Knee osteoarthritis affects more than 32 million Americans, and for most of them the path forward has meant a cycle of pain medications, cortisone injections, and — eventually — the operating room. That framework is being challenged. Class IV laser therapy (photobiomodulation) is producing documented, reproducible improvements in knee pain, joint inflammation, and functional mobility that are changing how clinicians approach this condition — and changing what patients are told is possible.

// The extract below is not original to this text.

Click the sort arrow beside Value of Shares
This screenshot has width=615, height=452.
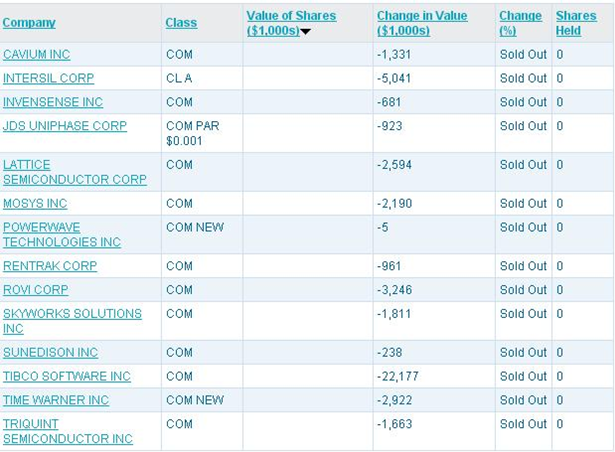(x=306, y=31)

The mechanism is not analgesic in the conventional sense. When therapeutic light at 810–980 nm penetrates the knee joint, it is absorbed by cytochrome c oxidase in the mitochondria of chondrocytes, synoviocytes, and surrounding soft tissue. This triggers a photochemical cascade: ATP production increases, reactive oxygen species are quenched, and the expression of pro-inflammatory cytokines — including IL-1β, TNF-α, and prostaglandin E2 — is significantly reduced. The result is a direct anti-inflammatory effect at the tissue level, not a systemic suppression of the inflammatory response.
For the arthritic knee specifically, this distinction matters. Osteoarthritis is driven by a chronic low-grade inflammatory environment that progressively degrades articular cartilage and sensitizes periarticular nociceptors. Corticosteroid injections interrupt this process temporarily but carry well-documented risks of cartilage degradation with repeated use. Photobiomodulation, by contrast, has been shown in peer-reviewed trials to stimulate chondrocyte proliferation, reduce synovial inflammation, and support cartilage matrix synthesis — working with the tissue rather than against it.
Multiple randomized controlled trials and systematic reviews have documented statistically significant reductions in VAS pain scores, WOMAC disability indices, and knee circumference (a proxy for joint effusion) in patients receiving Class IV laser therapy versus sham or control groups. Patients in clinical practice at ReliefNow Laser Centers typically begin reporting measurable relief within 3 to 5 sessions, with functional improvements — improved gait, stair tolerance, and reduced morning stiffness — following closely behind. For patients who have been told that surgery or injections are the only remaining options, a structured laser therapy program frequently reframes that conversation entirely.